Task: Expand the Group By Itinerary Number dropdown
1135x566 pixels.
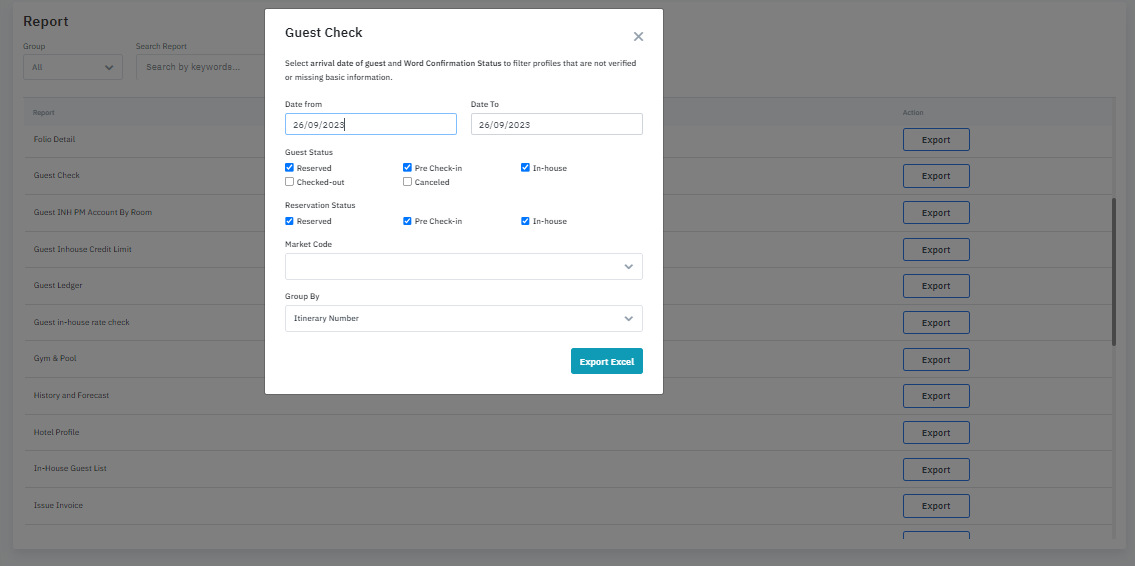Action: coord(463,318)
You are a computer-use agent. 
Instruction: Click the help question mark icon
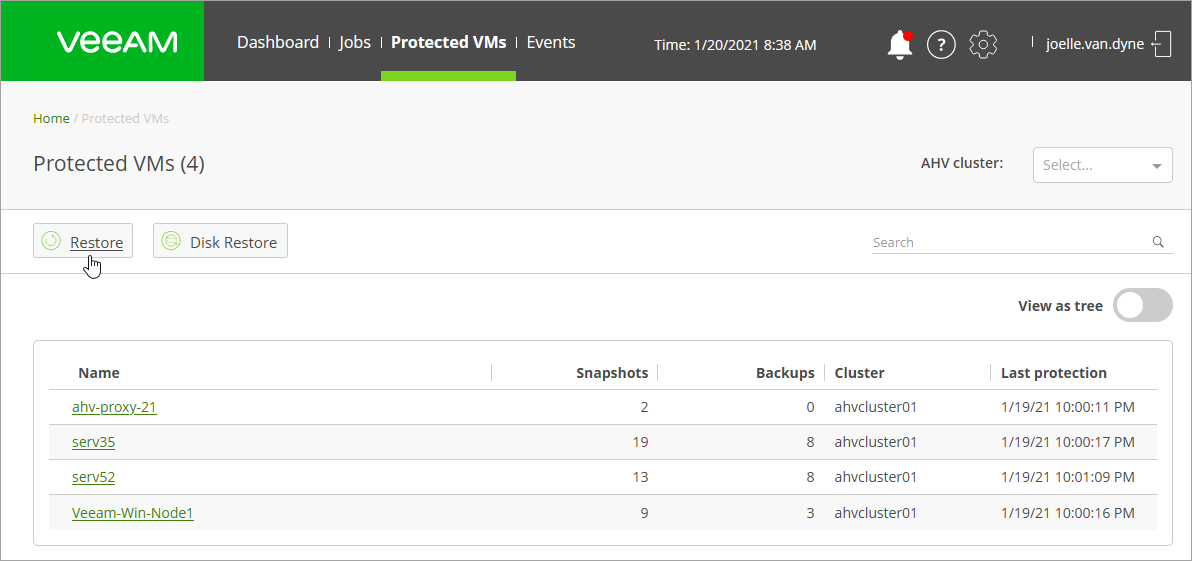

* * *

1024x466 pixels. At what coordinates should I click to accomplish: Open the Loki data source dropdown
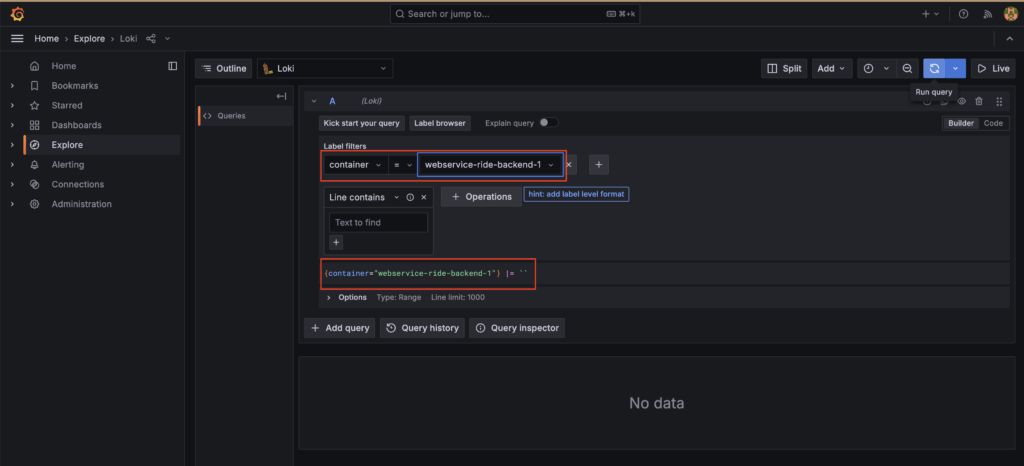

— Action item —
Scan the records for the word "dropdown" and copy every line where it is found.

— Reply —
Task: Expand the Group By Itinerary Number dropdown
1024x466 pixels. At what coordinates should I click to accomplish: Open the Loki data source dropdown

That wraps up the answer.